Commentary

The classics we were able to witness

Updated: December 31, 2009, 12:45 PM ET
By Staff | ESPN.com

As we close out the 2000s, six of ESPN.com's writers and contributors share memories from the most memorable game they saw in person during the decade:

Jay Bilas: Syracuse 127, Connecticut 117 in 6 OT (March 12-13, 2009)

The best game I saw courtside was the six-overtime thriller between Syracuse and UConn in the Big East tournament. Not only was the game filled with late-game situations, but it also featured great players and two great coaches. It was played at a high level and had drama punctuated by amazing toughness from both teams. The players had to be exhausted, yet they rose to the occasion time after time. Of games I did this decade, the only ones that could rival the Syracuse-UConn matchup were the triple-overtime Maui Invitational game between Gonzaga and Michigan State, and the crazy Illinois comeback against Arizona in the 2005 Elite Eight. Both of those games were unforgettable and incredibly well played. I was lucky to be courtside to call all three of these. I will never forget them.

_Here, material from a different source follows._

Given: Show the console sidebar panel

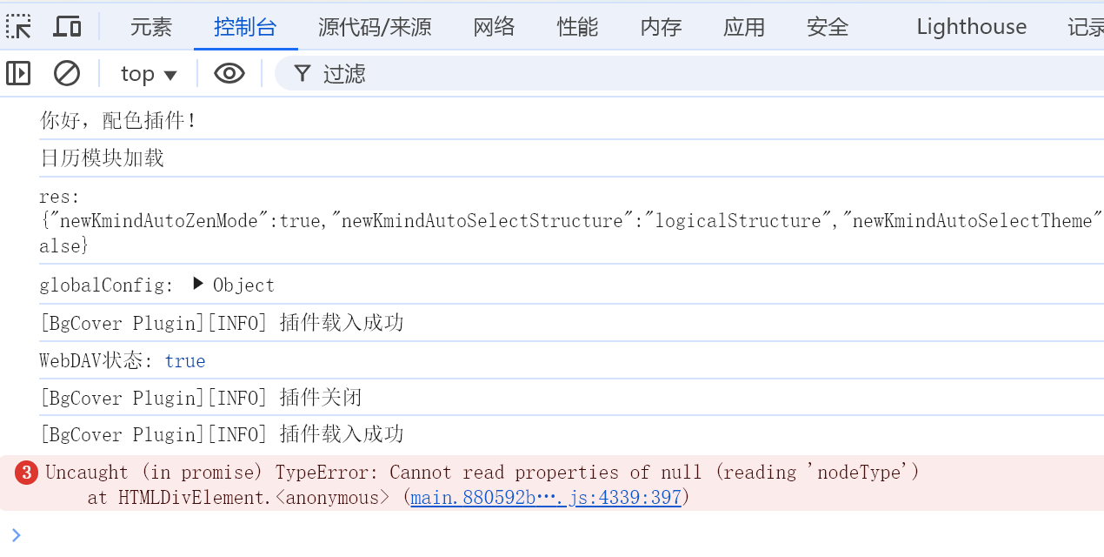Looking at the screenshot, I should [x=18, y=73].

[+] EnlargeKevin Durant, Acie Law
AP Photo/Eric GayKevin Durant and Acie Law IV embraced after an epic battle between rivals Texas and Texas A&M.

Fran Fraschilla: Texas 98, Texas A&M 96 in 2 OT (Feb. 28, 2007)

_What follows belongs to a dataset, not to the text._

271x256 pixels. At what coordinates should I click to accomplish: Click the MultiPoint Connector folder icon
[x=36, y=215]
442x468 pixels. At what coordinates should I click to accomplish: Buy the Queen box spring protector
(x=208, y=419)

Few games this past decade featured a pair of individual performances quite like this double-overtime duel in Austin, Texas. It was a showdown of the Big 12's two best players that season, Kevin Durant (Texas) and Acie Law (A&M), and the pair distanced itself from the rest of the field in the race for the conference's player of the year award. Law forced both overtimes with late 3-pointers en route to a stellar 33-point performance, while super frosh Durant was equally brilliant, and ended up with 30 points and 16 rebounds in his last game at the Erwin Special Events Center.

Doug Gottlieb: Oklahoma State 64, Saint Joseph's 62 (March 27, 2004)

Saint Joe's had finished the regular season unbeaten at 27-0, with an A-10 tourney loss to Xavier the only blemish on the record heading into the NCAAs. Oklahoma State had won the Big 12 regular-season and tournament championships, and entered the game 30-3. The Elite Eight matchup in East Rutherford, N.J., pitted a 1-seed against the best 2-seed, and it certainly lived up to the hype, as the teams swapped leads throughout the second half. John Lucas hit a miracle 3-pointer on a broken play with 6.9 seconds left only to have to run back and watch national player of the year Jameer Nelson barely miss a fadeaway jumper at the buzzer.

Andy Katz: Kansas 75, Memphis 68 in OT (April 7, 2008)

Rarely does a national title game live up to its billing. This one did. Memphis and Kansas, two powers that had combined to go 74-4 up to that point, had parallel stories that season, and for them to meet in the national title game in San Antonio seemed perfect. So did a matchup between Bill Self and John Calipari, who were carrying burdens as each sought his first national title. This classic matchup had lead swings, missed free throws late in the game and a memorable Mario Chalmers shot to complete a furious rally that sent the contest into overtime. The shell-shocked Tigers never recovered in OT.

Dana O'Neil: Syracuse 81, Kansas 78 (April 7, 2003)

I can still see Hakim Warrick stretched out to the last inch of his fingertips as Michael Lee brought the ball up in the corner to try to tie it for Kansas, which had nearly rallied all the way back from 12 down in the final five minutes. As we all know, Warrick got a piece of that shot. There would be no Keith Smart-like heartbreaking moment at the Superdome -- Syracuse finally had its national championship trophy. Kansas? The Jayhawks would have to wait another five years to finish off another miraculous title-game rally.

Howie Schwab: Duke 95, Kentucky 92 in OT (Dec. 18, 2001)

This Jimmy V Classic game between two top-10 teams was a classic in every sense of the word. Duke coach Mike Krzyzewski got frustrated and benched all five of his starters at one point. The players got the message, and New Jersey native Jason Williams put on quite a show at Madison Square Garden. The All-American ended up with 38 points and led the top-ranked Blue Devils, down 12 midway through the second half, to a thrilling overtime victory over Tubby Smith's Wildcats.